- [Source passage]:
🎙️ Exciting news 🔥 I recently had the honor of being a guest on Solenne Niedercorn-Desouches's Finscale podcast, a French-language program. Based in Luxembourg, Solenne is a seasoned financier and versatile interviewer renowned for her engaging and warm interviewing style. Our discussion spanned topics such as Europe, alternative assets (especially venture capital), and The Family, featured in the episode titled Hors-Série #20 - Détours Européens avec Nicolas Colin. You can find this episode on Apple, Spotify, and other listening platforms. If you're fluent in French 🇫🇷 I highly recommend giving it a listen! 🎧
As for today's essay, it reviews nine key ideas that have been central to this newsletter over the past seven years, including topics discussed with Solenne in the podcast. We'll explore how much these ideas are still valid in 2024. Letting go of ideas can be challenging, especially when they've helped shape our identity. Many ideas have contributed to my identity as an entrepreneur and a writer. However, not all ideas withstand the test of time. Read on 👇
1/ The Age of the Multitude
My initial exploration of technology's impact on the world was through a book co-written with my friend Henri Verdier, now the French Ambassador for digital affairs, during 2011-2012 (title: L’Âge de la multitude, with the second edition published in 2015). Guided by Henri's vision, we centered the book on the premise that technology empowers individuals, enabling them to surpass the influence of organizations—a concept we believed explained the current paradigm.

- [Task inputs]:
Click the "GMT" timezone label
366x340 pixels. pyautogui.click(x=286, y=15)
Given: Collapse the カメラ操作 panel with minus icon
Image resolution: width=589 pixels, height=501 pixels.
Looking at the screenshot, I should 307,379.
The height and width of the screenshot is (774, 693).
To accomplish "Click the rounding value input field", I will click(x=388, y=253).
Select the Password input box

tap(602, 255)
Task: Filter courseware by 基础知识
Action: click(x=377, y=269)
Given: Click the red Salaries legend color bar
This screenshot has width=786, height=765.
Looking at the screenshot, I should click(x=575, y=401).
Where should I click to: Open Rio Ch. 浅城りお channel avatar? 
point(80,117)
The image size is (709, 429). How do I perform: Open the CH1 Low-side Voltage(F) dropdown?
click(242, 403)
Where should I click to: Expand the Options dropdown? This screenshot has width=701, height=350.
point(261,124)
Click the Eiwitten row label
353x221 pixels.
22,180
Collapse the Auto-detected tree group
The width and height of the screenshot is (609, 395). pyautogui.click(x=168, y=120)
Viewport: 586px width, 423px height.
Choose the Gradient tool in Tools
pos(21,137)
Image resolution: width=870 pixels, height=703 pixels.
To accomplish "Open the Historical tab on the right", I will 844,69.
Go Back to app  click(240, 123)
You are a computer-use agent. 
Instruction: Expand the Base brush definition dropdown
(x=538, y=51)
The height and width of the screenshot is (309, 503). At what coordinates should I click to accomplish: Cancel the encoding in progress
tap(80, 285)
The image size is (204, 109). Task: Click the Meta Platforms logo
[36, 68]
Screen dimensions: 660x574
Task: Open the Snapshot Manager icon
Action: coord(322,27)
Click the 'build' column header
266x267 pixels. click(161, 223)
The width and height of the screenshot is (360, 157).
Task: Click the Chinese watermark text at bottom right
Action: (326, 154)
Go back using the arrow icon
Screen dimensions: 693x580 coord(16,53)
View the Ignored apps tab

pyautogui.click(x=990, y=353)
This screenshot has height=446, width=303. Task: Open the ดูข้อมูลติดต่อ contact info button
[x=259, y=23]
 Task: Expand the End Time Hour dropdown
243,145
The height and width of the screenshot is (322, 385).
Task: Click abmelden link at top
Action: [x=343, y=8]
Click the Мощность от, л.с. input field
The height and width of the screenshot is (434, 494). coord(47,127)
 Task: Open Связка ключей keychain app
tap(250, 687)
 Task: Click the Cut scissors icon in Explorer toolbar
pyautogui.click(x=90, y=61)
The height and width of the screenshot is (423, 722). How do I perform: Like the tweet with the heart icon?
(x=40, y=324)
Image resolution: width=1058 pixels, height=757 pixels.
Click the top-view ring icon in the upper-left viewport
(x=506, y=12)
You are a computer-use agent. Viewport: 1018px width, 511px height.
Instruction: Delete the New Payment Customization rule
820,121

- [Direction 1]: Repeat the newsletter post about the Finscale podcast word for word, in full.
- [Direction 2]: Reproduce the listing verbatim, from its first line through the line holding "Action: coord(322,27)", inclusive.

- [Full answer 1]:
🎙️ Exciting news 🔥 I recently had the honor of being a guest on Solenne Niedercorn-Desouches's Finscale podcast, a French-language program. Based in Luxembourg, Solenne is a seasoned financier and versatile interviewer renowned for her engaging and warm interviewing style. Our discussion spanned topics such as Europe, alternative assets (especially venture capital), and The Family, featured in the episode titled Hors-Série #20 - Détours Européens avec Nicolas Colin. You can find this episode on Apple, Spotify, and other listening platforms. If you're fluent in French 🇫🇷 I highly recommend giving it a listen! 🎧
As for today's essay, it reviews nine key ideas that have been central to this newsletter over the past seven years, including topics discussed with Solenne in the podcast. We'll explore how much these ideas are still valid in 2024. Letting go of ideas can be challenging, especially when they've helped shape our identity. Many ideas have contributed to my identity as an entrepreneur and a writer. However, not all ideas withstand the test of time. Read on 👇
1/ The Age of the Multitude
My initial exploration of technology's impact on the world was through a book co-written with my friend Henri Verdier, now the French Ambassador for digital affairs, during 2011-2012 (title: L’Âge de la multitude, with the second edition published in 2015). Guided by Henri's vision, we centered the book on the premise that technology empowers individuals, enabling them to surpass the influence of organizations—a concept we believed explained the current paradigm.

- [Full answer 2]:
Click the "GMT" timezone label
366x340 pixels. pyautogui.click(x=286, y=15)
Given: Collapse the カメラ操作 panel with minus icon
Image resolution: width=589 pixels, height=501 pixels.
Looking at the screenshot, I should 307,379.
The height and width of the screenshot is (774, 693).
To accomplish "Click the rounding value input field", I will click(x=388, y=253).
Select the Password input box

tap(602, 255)
Task: Filter courseware by 基础知识
Action: click(x=377, y=269)
Given: Click the red Salaries legend color bar
This screenshot has width=786, height=765.
Looking at the screenshot, I should click(x=575, y=401).
Where should I click to: Open Rio Ch. 浅城りお channel avatar? 
point(80,117)
The image size is (709, 429). How do I perform: Open the CH1 Low-side Voltage(F) dropdown?
click(242, 403)
Where should I click to: Expand the Options dropdown? This screenshot has width=701, height=350.
point(261,124)
Click the Eiwitten row label
353x221 pixels.
22,180
Collapse the Auto-detected tree group
The width and height of the screenshot is (609, 395). pyautogui.click(x=168, y=120)
Viewport: 586px width, 423px height.
Choose the Gradient tool in Tools
pos(21,137)
Image resolution: width=870 pixels, height=703 pixels.
To accomplish "Open the Historical tab on the right", I will 844,69.
Go Back to app  click(240, 123)
You are a computer-use agent. 
Instruction: Expand the Base brush definition dropdown
(x=538, y=51)
The height and width of the screenshot is (309, 503). At what coordinates should I click to accomplish: Cancel the encoding in progress
tap(80, 285)
The image size is (204, 109). Task: Click the Meta Platforms logo
[36, 68]
Screen dimensions: 660x574
Task: Open the Snapshot Manager icon
Action: coord(322,27)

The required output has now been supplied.